For those precious hours before the storm their hearts were free,
Unshackled from the shadows of the ghosts that bid them flee.
Let loose from iron cages like hunted, haunted birds,
Their eyes said what their hearts felt without the need for words.

Then at that moment when at last their hearts had fused as one,
Through the heavy curtains shone the first cold ray of sun.
He kissed her as the cockerel’s call heralded the day,
Then wiped a tear from off her cheek as she turned and walked away.

He watched from the ‘Widow’s Loft’ as the sun rose on the day,
Hoping he would see her face before she rode away.
Their eyes met all too briefly and her tears were clearly spent
But he knew she placed a promise in his heart before she went.

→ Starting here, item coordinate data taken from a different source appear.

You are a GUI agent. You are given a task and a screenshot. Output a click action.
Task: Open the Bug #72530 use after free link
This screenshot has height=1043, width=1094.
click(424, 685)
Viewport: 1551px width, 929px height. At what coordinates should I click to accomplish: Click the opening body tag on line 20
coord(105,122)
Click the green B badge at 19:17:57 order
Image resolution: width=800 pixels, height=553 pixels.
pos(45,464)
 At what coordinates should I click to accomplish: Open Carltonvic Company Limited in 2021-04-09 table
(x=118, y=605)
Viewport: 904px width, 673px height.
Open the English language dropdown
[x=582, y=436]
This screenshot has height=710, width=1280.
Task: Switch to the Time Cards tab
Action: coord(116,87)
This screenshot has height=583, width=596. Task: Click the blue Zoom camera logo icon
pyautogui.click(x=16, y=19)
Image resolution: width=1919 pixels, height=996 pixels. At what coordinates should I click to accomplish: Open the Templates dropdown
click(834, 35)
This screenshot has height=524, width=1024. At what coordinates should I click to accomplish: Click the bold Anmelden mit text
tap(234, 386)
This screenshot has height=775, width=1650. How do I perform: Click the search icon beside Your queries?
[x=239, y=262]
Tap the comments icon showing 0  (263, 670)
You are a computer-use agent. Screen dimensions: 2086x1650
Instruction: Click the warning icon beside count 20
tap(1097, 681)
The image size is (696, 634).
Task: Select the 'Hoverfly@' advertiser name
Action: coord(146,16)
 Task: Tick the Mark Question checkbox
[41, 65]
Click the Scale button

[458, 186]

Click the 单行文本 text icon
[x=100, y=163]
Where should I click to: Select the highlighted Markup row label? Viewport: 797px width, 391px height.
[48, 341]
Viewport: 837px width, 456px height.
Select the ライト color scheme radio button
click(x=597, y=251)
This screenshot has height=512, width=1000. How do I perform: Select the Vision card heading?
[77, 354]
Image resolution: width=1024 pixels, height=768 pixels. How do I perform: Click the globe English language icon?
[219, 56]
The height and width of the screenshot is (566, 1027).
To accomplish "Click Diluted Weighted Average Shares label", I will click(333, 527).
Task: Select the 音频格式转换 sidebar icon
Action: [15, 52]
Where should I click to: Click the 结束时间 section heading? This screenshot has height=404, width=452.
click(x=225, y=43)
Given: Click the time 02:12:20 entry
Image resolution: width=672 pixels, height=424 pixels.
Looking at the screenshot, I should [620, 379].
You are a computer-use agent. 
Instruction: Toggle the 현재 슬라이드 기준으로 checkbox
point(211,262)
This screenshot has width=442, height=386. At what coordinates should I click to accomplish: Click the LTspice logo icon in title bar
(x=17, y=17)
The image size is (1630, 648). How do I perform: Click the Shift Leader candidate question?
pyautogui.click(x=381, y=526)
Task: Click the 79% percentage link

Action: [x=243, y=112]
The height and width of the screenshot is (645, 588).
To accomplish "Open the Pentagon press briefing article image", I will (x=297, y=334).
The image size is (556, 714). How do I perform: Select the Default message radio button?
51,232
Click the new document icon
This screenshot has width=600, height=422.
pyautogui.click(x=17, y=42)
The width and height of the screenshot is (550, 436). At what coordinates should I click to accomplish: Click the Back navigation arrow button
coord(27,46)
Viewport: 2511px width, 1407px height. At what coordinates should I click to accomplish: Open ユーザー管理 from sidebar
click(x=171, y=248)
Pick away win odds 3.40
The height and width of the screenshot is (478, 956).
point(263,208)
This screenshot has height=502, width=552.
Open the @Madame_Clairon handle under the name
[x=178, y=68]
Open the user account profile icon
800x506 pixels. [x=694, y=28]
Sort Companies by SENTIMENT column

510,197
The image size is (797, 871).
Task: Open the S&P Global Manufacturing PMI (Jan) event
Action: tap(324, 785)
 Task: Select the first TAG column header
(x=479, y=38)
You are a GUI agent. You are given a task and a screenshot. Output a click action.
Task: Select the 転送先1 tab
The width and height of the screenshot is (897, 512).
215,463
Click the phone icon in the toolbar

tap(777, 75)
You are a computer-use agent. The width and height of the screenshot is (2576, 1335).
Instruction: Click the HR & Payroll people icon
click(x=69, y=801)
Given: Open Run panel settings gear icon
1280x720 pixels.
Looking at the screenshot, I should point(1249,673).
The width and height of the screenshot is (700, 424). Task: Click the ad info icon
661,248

The heart of a sailor man is pledged to Davey Jones,
He must sail the haunted sea forever and alone.
And she is of the forest her heart not hers to give,
Condemned to spend her nights alone as long as she will live.

And out upon the storm tossed sea as she thunders through the spray,
The memory of that kiss comes to haunt him through the day.
And often in the firelight she thinks of him awhile
And the Gypsey Queen may shed a tear and smile her secret smile.